From the data below, pull out every line that contains the string "coordinates" and copy each one in full.

Element and text location data
- - -

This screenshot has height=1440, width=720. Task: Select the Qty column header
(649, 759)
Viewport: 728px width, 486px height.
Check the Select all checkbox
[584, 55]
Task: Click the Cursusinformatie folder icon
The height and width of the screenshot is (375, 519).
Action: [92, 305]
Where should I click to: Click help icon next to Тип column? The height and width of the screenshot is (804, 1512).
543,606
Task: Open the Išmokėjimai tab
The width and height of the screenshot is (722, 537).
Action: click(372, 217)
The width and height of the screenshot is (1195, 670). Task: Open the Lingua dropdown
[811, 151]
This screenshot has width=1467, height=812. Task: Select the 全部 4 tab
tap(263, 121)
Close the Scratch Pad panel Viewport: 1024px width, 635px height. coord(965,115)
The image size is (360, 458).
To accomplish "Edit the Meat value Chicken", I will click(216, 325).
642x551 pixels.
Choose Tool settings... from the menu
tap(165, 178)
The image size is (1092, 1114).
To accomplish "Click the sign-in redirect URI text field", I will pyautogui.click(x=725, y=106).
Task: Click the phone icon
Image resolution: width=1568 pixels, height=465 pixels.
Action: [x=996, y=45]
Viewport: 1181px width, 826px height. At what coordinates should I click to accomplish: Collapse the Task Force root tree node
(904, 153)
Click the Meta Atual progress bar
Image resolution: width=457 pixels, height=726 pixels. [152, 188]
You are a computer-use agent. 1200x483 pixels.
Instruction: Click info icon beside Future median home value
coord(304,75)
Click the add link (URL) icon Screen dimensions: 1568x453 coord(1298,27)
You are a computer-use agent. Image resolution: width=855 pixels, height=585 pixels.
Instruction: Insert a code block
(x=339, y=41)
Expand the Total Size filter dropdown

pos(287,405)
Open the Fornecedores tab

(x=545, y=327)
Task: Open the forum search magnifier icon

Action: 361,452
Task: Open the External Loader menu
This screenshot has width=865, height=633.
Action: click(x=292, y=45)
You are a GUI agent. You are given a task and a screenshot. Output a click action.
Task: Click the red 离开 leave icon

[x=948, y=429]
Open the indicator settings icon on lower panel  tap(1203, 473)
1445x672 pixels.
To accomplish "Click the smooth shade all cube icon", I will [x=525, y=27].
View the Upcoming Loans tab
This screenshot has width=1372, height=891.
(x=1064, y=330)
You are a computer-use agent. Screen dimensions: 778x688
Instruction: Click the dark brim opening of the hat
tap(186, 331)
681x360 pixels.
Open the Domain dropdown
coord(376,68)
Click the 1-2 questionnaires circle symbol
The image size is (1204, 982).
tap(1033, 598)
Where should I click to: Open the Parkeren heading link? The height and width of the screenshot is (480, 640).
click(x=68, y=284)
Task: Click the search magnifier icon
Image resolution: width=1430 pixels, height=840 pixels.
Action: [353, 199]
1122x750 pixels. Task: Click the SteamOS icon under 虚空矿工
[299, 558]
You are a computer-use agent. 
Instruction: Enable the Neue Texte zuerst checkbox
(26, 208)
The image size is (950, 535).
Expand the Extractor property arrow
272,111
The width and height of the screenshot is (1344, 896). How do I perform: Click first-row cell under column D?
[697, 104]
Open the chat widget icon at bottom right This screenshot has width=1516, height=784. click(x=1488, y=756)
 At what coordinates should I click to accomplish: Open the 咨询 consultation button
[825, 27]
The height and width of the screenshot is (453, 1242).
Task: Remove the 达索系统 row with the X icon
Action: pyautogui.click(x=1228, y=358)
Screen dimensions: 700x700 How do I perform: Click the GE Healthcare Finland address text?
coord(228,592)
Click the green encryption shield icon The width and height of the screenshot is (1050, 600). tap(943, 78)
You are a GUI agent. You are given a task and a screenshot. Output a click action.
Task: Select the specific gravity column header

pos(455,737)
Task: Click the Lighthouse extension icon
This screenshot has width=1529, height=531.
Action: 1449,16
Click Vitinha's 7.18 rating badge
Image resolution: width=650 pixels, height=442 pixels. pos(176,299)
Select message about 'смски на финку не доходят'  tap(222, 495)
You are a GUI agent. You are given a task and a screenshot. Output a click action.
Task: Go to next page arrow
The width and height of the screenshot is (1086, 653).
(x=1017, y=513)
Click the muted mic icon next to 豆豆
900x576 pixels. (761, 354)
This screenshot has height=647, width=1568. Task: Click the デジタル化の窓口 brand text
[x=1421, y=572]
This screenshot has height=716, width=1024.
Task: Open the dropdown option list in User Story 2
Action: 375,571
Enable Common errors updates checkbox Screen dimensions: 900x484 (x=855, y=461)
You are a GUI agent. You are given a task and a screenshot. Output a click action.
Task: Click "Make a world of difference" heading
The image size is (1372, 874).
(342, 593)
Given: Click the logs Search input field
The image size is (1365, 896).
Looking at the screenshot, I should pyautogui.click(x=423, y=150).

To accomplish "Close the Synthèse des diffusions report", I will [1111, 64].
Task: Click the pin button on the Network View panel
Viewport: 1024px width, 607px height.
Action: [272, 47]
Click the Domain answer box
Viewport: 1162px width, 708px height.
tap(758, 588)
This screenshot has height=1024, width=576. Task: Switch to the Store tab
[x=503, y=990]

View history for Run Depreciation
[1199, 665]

- - -

### TASK RESPONSE:
Viewport: 1181px width, 826px height. At what coordinates should I click to accomplish: Collapse the Task Force root tree node
 At what coordinates should I click to accomplish: Open the 咨询 consultation button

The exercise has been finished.